Durante a apresentação, a deputada Maria do Rosário afirmou que o principal problema está na execução das políticas públicas. Segundo ela, há falhas na integração entre os órgãos e na estrutura de atendimento. O relatório aponta que o estado conta com 23 delegacias especializadas distribuídas em 22 municípios, além de 62 Patrulhas Maria da Penha, que cobrem cerca de 23% do território. Há ainda 15 casas-abrigo em funcionamento.

A comissão também destacou dificuldades de acesso aos serviços, com casos em que mulheres precisam percorrer longas distâncias para conseguir atendimento. O documento cita ainda a descontinuidade de políticas públicas, como a extinção da Secretaria Estadual de Políticas para as Mulheres em 2015, além da redução de investimentos e da falta de ações preventivas.

A deputada Fernanda Melchionna ressaltou que o enfrentamento precisa ser coletivo. “Esse assunto não pode ser debatido só entre mulheres. É uma responsabilidade de todos nós”, disse. Ela também chamou atenção para a falta de estrutura: “As políticas públicas não vêm acompanhadas de estratégias claras de expansão dos serviços especializados”.

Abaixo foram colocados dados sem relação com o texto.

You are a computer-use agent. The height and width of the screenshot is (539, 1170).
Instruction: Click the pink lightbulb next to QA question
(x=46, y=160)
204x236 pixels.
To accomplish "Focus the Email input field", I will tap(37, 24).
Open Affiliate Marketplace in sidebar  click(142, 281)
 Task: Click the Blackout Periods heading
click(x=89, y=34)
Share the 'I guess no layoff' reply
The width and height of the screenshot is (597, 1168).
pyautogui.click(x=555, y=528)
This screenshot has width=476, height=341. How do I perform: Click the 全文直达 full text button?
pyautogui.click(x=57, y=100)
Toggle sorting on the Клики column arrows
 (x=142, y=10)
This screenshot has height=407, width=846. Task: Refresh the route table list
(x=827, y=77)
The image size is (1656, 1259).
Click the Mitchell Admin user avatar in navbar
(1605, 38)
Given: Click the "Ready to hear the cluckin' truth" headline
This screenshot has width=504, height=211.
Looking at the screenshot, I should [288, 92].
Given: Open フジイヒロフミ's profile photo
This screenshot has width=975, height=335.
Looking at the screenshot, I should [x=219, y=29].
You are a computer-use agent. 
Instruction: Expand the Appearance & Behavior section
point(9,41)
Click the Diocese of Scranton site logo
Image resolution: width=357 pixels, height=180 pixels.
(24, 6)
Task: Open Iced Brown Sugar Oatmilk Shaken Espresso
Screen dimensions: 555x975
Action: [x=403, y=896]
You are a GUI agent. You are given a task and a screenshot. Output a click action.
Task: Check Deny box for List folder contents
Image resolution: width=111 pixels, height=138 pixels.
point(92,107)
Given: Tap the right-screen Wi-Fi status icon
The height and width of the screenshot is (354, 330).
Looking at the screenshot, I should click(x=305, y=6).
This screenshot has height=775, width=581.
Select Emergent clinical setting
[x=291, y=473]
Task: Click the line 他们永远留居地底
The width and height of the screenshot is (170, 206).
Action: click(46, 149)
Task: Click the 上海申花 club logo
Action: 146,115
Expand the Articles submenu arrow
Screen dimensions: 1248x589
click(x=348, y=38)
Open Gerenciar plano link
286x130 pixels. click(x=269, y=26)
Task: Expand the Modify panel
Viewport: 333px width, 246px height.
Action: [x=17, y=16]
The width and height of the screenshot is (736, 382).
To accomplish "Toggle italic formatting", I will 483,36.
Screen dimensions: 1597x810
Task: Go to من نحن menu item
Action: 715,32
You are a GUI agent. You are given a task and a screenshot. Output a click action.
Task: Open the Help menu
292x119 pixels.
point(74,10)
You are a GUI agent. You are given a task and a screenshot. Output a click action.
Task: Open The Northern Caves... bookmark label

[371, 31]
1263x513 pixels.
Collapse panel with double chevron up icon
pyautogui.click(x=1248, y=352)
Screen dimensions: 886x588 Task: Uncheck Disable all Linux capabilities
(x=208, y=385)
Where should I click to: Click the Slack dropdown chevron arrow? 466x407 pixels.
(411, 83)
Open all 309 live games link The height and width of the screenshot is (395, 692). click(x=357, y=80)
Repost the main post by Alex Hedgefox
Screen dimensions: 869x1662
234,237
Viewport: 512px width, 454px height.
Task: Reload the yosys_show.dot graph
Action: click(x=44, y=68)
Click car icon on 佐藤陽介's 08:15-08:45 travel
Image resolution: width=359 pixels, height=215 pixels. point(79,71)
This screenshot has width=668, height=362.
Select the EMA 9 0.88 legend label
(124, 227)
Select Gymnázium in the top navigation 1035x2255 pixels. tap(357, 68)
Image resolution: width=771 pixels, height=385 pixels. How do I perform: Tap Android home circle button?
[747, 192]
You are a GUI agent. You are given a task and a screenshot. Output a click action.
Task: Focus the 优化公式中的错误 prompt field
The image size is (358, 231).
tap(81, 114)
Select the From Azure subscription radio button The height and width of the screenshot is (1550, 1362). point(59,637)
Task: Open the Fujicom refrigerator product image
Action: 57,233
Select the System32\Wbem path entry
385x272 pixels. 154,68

Já Daiana Santos destacou o impacto das falhas do Estado. “Isso não é mais um dado. É uma de nós que se vai. É a ausência da capacidade da política de anteceder o problema”, afirmou. Segundo ela, a solução exige prioridade orçamentária: “Sem investimento, a gente não vai conseguir avançar. Essa precisa ser uma prioridade”.

Como encaminhamento, a bancada deve se reunir com o governador Eduardo Leite (PSD) para apresentar o relatório. Também está prevista uma reunião com o comando da Brigada Militar e a articulação para que o estado adira ao Pacto Nacional Brasil Contra o Feminicídio, uma iniciativa conjunta do Executivo, Legislativo e Judiciário para enfrentar a violência letal contra mulheres.

Segundo o coordenador da bancada, deputado Afonso Hamm, a intenção é tratar o tema como prioridade na destinação de recursos e na articulação política ao longo de 2026. “A prioridade número um neste momento é o combate ao feminicídio. Precisamos sensibilizar, mas também garantir recursos e ações concretas”, afirmou.